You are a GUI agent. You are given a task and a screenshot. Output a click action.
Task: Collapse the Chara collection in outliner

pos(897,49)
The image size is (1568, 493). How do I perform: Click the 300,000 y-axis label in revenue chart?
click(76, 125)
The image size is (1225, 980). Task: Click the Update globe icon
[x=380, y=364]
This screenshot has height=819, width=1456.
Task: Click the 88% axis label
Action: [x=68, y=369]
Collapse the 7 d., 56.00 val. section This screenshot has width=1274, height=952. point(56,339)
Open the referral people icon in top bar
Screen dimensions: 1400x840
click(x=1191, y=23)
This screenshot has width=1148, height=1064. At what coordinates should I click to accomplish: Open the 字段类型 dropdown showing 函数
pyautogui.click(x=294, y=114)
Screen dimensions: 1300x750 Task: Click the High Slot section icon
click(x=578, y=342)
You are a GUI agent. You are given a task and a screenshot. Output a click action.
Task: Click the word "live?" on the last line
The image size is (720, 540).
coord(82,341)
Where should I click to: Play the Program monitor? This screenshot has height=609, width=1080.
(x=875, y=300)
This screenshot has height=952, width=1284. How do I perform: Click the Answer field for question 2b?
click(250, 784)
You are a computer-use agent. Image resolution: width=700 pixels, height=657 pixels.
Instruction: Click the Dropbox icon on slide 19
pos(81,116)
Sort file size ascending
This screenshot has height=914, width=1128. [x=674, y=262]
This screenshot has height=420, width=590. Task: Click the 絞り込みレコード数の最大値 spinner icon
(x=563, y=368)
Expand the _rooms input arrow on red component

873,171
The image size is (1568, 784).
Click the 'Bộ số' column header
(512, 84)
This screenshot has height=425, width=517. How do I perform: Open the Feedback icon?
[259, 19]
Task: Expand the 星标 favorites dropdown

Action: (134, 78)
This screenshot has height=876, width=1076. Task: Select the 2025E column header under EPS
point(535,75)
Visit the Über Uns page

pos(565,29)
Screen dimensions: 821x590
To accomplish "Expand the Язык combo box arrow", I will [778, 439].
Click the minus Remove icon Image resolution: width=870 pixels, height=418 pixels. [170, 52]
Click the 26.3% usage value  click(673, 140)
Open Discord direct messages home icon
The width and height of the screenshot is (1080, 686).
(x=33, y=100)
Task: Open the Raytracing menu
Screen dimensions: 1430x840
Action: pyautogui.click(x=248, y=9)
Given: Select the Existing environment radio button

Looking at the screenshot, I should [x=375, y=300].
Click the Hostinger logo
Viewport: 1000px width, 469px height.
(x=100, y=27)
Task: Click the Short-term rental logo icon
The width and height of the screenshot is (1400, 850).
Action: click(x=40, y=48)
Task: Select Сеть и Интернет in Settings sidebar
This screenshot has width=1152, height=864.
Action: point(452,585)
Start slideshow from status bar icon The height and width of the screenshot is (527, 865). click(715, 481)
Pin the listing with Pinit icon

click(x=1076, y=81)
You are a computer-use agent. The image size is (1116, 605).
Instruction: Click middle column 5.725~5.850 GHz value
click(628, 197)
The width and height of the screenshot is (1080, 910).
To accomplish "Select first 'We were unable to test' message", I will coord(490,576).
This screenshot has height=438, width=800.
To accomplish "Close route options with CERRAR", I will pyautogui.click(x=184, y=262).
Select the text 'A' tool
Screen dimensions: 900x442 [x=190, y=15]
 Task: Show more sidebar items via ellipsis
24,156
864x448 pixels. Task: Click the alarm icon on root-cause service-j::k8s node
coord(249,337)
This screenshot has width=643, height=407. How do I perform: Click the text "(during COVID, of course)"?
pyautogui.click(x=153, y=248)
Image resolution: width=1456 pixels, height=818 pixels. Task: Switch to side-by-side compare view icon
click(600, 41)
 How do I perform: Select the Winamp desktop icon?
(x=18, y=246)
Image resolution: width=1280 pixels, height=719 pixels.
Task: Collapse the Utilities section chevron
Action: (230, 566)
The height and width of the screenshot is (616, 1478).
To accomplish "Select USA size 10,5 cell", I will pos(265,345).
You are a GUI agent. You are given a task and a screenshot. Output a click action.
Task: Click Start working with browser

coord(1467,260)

=======

> **What needs to be done**
Reproduce the entries verbatim, starting at the beginning of the entries and ending at the line that contains "click(x=1191, y=23)", with both of those lines included.

> **Reply to the task**
You are a GUI agent. You are given a task and a screenshot. Output a click action.
Task: Collapse the Chara collection in outliner

pos(897,49)
The image size is (1568, 493). How do I perform: Click the 300,000 y-axis label in revenue chart?
click(76, 125)
The image size is (1225, 980). Task: Click the Update globe icon
[x=380, y=364]
This screenshot has height=819, width=1456.
Task: Click the 88% axis label
Action: [x=68, y=369]
Collapse the 7 d., 56.00 val. section This screenshot has width=1274, height=952. point(56,339)
Open the referral people icon in top bar
Screen dimensions: 1400x840
click(x=1191, y=23)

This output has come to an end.